Vanilla Coke's unlikable pitchman (click the still to see the ad) Simon Cowell is an asshole. That's what he's famous for: the needlessly brutal insults of the more hapless contestants on the fame-seeking spectacle American Idol. Even the series' own site says that Cowell "became a celebrity in his own right for reducing a string of teenage wannabes to tears while serving as a judge on the UK version of the show." What advertiser would want to enlist such a person?
Coca-Cola, for one. The soft-drink maker is an aggressive sponsor of American Idol, not just via plain old ad time but through paid product placement—it's not a coincidence that Cowell and the other judges are constantly hoisting red Coke cups. And during the most recent episode of the series, Cowell took his celebrity status to the next level by appearing in an actual ad for Vanilla Coke (which you can see by clicking on the still to the left).
This new Coke flavor made its debut last year and was pushed in a couple of spots featuring actor Chazz Palminteri as a mysterious, mob-like figure who dispenses samples of the drink in an obliquely threatening manner (see the old ads here on Coke's site). In the new ad, Cowell shows up alone at a dark and almost-empty restaurant. He is seated a table across from Palminteri, who, in full wiseguy mode, says that it would mean a lot to the Vanilla Coke brand if Cowell, "America's most notorious critic," liked the drink. Cowell tries it and starts to give his opinion, but Palminteri cuts him off. "Jimmy," he barks to a henchman, "tell him his opinion." The henchman holds up a cue card, which Cowell obediently reads. "We've got our first celebrity endorsement!" Palminteri says with a curt laugh, as Cowell's eyes dart about the room. The last shot has Palminteri with his arm around Cowell, who nervously says, "It's good."
As it happens, the famously obnoxious Cowell was fairly tame throughout the installment of the show in which the ad debuted. He said that one contestant looked like she was doing a Burger King commercial and told another guy he "could lose a few pounds." I don't know whether viewers would admit it, but many of them must have found this disappointing, because Cowell's put-downs are one of the show's chief selling points.
Part of Cowell's appeal is that, like a soap opera villain, he's the type that people "love to hate." The goofy American Idol host regularly takes potshots at him, and when the guy he told to lose weight challenged him to a pushups contest, the audience went wild.

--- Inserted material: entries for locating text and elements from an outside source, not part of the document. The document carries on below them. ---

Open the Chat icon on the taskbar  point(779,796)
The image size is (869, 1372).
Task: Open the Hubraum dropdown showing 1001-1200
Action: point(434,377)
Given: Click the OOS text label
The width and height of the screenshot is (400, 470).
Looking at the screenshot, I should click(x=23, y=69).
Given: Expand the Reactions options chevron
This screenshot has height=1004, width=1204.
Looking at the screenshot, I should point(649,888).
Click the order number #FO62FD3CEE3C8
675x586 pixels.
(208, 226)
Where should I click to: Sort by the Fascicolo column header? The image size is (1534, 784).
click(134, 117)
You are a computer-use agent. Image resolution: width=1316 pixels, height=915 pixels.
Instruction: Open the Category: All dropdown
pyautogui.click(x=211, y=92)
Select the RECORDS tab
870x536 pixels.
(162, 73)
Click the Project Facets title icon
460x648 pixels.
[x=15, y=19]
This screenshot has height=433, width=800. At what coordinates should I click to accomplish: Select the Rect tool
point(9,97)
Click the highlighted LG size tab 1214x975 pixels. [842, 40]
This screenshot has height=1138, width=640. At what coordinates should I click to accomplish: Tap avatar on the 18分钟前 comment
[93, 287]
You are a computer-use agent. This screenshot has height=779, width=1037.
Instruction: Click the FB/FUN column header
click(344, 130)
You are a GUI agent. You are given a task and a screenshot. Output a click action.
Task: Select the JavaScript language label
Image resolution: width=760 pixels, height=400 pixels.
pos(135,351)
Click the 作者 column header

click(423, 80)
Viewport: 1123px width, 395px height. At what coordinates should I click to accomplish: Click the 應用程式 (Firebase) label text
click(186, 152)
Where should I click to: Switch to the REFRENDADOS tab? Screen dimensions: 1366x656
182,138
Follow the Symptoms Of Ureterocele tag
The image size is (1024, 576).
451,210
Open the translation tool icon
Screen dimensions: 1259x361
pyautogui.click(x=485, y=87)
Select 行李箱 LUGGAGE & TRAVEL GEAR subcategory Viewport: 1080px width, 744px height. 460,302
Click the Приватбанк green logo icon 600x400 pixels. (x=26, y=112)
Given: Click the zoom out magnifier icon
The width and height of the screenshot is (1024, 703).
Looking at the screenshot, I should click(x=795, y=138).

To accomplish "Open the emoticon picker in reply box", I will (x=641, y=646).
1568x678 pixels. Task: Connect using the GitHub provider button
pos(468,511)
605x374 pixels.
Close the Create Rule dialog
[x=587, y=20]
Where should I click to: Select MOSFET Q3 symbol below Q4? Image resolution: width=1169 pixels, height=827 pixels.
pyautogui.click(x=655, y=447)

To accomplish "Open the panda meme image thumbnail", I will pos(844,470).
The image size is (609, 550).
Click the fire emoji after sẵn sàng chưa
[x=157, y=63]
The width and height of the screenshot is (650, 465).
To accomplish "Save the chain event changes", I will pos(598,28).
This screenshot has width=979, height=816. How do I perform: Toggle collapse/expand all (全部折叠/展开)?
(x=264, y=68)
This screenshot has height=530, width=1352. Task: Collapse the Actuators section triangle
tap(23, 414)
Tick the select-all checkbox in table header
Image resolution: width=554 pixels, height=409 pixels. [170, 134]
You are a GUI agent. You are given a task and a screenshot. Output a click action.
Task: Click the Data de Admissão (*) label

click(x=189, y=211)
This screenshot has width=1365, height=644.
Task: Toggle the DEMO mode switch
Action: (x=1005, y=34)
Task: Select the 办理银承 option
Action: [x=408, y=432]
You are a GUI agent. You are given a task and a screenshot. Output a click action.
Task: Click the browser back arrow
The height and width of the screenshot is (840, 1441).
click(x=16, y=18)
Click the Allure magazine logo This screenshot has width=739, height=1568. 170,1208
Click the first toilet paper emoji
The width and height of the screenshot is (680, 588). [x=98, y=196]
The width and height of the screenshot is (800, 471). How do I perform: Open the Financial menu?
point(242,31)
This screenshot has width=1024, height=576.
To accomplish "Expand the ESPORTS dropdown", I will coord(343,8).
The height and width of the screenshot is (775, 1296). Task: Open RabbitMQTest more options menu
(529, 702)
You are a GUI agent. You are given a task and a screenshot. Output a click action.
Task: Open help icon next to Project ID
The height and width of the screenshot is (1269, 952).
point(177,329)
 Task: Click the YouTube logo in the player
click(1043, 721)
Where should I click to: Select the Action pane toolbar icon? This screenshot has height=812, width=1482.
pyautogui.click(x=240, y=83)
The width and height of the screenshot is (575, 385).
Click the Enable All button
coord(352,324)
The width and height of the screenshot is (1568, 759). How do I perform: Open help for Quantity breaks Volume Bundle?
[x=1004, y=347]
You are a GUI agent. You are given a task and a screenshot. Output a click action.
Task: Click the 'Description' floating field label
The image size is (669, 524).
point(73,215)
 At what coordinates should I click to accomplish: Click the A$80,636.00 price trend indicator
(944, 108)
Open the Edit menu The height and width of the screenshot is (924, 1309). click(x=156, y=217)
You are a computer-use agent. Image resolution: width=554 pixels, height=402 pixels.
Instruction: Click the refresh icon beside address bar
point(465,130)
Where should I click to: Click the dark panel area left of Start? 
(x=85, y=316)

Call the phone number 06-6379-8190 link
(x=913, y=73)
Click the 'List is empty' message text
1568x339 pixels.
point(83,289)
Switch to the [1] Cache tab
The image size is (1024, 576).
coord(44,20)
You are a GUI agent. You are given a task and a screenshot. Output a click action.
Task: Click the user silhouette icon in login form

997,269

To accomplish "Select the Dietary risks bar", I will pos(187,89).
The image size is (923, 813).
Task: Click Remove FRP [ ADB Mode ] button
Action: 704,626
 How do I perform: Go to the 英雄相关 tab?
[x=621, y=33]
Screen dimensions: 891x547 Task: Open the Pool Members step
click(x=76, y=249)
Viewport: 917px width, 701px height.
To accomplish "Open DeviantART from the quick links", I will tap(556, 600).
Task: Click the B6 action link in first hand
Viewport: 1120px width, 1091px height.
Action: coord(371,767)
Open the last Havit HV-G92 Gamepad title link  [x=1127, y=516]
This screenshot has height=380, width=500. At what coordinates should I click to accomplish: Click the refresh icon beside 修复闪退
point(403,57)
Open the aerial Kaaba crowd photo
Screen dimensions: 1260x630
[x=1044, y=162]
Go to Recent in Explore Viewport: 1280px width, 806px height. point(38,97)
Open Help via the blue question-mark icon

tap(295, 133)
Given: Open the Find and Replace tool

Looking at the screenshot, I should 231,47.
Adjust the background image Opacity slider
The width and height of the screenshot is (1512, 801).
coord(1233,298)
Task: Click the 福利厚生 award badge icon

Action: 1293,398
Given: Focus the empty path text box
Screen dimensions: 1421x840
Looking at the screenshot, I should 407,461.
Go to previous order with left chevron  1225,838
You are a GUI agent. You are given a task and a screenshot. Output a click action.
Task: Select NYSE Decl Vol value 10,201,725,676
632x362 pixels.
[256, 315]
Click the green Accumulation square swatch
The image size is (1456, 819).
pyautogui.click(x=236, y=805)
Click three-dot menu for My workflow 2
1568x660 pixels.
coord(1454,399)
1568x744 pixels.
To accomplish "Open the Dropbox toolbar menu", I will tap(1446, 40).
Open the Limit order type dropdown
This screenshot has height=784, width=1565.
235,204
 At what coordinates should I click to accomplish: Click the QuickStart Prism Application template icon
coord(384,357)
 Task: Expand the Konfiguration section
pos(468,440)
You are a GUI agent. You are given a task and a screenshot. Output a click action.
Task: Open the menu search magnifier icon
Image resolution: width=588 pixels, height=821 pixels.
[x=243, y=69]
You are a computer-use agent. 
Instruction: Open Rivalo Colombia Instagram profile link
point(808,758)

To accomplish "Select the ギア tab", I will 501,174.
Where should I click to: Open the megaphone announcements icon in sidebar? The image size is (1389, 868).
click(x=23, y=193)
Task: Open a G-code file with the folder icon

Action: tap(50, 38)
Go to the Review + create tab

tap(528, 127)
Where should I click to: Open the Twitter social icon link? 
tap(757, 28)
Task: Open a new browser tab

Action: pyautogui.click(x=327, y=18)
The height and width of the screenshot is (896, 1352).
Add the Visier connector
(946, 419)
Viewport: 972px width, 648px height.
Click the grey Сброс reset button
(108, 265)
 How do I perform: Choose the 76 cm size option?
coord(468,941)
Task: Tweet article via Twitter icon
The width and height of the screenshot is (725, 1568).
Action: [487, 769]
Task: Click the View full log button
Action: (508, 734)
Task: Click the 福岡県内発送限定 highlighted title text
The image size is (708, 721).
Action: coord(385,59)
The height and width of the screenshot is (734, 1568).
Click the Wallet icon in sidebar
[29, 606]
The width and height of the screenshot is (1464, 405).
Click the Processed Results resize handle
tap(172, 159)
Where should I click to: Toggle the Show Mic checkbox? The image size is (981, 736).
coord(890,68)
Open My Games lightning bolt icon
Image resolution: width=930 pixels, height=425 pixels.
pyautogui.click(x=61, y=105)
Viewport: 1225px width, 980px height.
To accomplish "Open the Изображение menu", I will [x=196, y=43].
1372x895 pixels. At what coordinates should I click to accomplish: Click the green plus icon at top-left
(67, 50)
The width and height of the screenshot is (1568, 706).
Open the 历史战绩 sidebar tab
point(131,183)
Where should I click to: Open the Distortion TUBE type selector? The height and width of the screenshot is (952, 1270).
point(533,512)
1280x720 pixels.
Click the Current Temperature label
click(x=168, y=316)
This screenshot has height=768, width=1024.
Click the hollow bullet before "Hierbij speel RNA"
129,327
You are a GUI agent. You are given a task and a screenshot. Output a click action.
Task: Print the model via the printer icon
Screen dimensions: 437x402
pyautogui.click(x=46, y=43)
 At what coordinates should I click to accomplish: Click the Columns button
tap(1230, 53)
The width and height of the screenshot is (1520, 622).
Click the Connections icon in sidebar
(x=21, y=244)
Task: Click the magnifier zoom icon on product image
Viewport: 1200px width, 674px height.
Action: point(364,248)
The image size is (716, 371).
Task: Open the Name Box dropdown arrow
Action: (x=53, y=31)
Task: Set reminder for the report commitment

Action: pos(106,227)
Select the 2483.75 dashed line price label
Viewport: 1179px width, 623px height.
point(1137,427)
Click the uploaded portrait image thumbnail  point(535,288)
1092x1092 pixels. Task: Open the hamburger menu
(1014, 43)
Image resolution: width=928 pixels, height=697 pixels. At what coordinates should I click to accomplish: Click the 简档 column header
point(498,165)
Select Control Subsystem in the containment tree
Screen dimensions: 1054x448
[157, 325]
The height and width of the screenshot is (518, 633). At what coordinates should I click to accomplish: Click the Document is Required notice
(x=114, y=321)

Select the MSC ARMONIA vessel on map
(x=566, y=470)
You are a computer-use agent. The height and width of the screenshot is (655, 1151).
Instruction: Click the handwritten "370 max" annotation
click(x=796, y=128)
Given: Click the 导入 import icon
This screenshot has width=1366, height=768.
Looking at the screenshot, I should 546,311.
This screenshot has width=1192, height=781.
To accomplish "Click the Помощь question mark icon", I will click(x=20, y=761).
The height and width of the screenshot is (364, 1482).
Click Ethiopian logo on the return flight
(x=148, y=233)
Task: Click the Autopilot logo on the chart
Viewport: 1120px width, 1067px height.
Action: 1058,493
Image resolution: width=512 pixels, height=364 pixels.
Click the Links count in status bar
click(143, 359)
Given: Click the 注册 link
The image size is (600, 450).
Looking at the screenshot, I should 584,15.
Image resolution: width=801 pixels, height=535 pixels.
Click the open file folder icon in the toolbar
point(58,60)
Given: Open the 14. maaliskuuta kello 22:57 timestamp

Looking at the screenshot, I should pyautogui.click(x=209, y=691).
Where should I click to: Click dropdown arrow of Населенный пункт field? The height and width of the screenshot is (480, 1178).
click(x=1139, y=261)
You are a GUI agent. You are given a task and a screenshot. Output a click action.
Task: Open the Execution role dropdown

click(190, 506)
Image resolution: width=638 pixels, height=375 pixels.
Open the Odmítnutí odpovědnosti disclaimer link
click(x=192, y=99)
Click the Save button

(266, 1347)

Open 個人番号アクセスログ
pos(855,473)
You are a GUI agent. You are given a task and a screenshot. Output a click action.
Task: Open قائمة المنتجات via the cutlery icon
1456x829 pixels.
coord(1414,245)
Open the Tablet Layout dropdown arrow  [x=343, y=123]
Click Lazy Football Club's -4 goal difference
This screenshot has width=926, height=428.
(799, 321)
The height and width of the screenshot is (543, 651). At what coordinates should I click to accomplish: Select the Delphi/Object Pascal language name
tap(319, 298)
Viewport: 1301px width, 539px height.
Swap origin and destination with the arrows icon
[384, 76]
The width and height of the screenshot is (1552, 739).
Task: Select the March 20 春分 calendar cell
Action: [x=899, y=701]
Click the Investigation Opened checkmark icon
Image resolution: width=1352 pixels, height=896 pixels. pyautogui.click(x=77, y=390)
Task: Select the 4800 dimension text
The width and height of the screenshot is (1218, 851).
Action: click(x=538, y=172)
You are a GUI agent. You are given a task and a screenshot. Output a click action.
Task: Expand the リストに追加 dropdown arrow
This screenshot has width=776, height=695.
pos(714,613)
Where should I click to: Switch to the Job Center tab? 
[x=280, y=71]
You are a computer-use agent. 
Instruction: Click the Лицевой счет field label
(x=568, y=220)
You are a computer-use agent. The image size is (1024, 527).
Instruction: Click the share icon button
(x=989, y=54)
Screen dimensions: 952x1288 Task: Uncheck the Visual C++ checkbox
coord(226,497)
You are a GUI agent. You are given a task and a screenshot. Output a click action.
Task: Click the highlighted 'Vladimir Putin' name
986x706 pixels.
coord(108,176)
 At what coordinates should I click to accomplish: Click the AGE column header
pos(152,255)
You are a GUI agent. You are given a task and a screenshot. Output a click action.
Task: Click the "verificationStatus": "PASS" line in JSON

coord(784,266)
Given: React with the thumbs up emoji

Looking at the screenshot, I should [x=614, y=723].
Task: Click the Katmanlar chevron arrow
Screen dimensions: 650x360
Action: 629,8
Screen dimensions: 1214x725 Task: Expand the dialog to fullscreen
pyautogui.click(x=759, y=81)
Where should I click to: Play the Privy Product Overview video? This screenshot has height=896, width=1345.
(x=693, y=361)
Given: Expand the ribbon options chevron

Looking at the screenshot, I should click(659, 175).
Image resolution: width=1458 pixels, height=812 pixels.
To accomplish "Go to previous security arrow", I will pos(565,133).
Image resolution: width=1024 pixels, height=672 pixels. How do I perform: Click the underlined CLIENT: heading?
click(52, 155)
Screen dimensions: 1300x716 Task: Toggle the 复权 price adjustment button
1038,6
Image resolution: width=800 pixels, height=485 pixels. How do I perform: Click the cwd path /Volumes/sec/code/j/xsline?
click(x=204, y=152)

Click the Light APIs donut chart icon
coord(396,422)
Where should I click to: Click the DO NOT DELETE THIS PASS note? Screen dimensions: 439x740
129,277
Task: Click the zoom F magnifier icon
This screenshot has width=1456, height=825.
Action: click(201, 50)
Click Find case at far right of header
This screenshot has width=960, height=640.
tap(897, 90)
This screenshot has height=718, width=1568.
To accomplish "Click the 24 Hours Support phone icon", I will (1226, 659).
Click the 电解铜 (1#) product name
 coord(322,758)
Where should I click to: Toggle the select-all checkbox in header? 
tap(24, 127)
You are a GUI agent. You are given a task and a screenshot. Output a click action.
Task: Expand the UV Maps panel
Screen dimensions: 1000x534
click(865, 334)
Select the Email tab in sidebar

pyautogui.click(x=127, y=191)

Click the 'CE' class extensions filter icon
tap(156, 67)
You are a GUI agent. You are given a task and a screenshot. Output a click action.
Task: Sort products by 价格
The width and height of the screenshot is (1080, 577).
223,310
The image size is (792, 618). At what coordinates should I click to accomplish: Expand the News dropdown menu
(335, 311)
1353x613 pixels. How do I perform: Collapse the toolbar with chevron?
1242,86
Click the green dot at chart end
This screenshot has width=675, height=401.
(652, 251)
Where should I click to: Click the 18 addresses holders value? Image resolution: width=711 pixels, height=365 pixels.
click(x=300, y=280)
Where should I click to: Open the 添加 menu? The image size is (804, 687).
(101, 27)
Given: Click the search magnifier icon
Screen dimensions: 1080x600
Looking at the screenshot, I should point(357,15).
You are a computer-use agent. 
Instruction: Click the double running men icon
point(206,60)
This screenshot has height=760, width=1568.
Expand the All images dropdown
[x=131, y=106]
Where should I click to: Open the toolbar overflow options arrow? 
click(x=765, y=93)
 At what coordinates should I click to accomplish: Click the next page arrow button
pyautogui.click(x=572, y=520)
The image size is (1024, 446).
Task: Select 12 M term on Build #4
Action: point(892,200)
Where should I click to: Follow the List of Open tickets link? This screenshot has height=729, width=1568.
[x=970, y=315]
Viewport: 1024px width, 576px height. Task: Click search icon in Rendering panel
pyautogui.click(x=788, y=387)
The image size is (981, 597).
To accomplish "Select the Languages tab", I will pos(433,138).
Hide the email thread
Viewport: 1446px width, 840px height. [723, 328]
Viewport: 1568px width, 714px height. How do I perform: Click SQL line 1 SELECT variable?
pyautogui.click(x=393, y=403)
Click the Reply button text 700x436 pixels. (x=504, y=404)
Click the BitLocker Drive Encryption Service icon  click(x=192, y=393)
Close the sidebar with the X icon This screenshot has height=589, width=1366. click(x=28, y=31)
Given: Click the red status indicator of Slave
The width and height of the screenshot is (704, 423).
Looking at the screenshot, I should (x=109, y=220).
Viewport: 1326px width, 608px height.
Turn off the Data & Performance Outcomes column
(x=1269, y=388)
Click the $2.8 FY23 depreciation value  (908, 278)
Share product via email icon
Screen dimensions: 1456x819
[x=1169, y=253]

But the rest of his appeal is best understood in the context of insult humor, from Don Rickles to the Conan O'Brien puppet Triumph. Even when cruel, the insulter can be funny, but more to the point he often says what others are thinking. On American Idol, the other judges always seem to look for something positive to say—they're full of BS, in other words. The result is that when Cowell says something nice, it actually means something. And perhaps on some level those tearful teenage wannabes got exactly what they deserved. Cowell, in other words, represents the asshole as truth-teller.
Obviously there's a contradiction here: Cowell's brutal honesty is attractive in a way, but you also want him to get his comeuppance. This is what the Vanilla Coke ad wrestles with in relying on an asshole pitchman. On the one hand, Cowell's endorsement means something because of his nasty brand of integrity; on the other hand, it's sort of satisfying to see him totally cowed. It seems strange for a massive marketer like Coke to force-feed us its latest variation with a campaign that is more or less about coercion, albeit jokey and cartoonish coercion. But seeing this ad, I think this strategy makes a certain kind of twisted sense. If even the mighty Cowell can be bullied into liking Vanilla Coke, maybe we should all just give up and buy some. How's that for brutal honesty?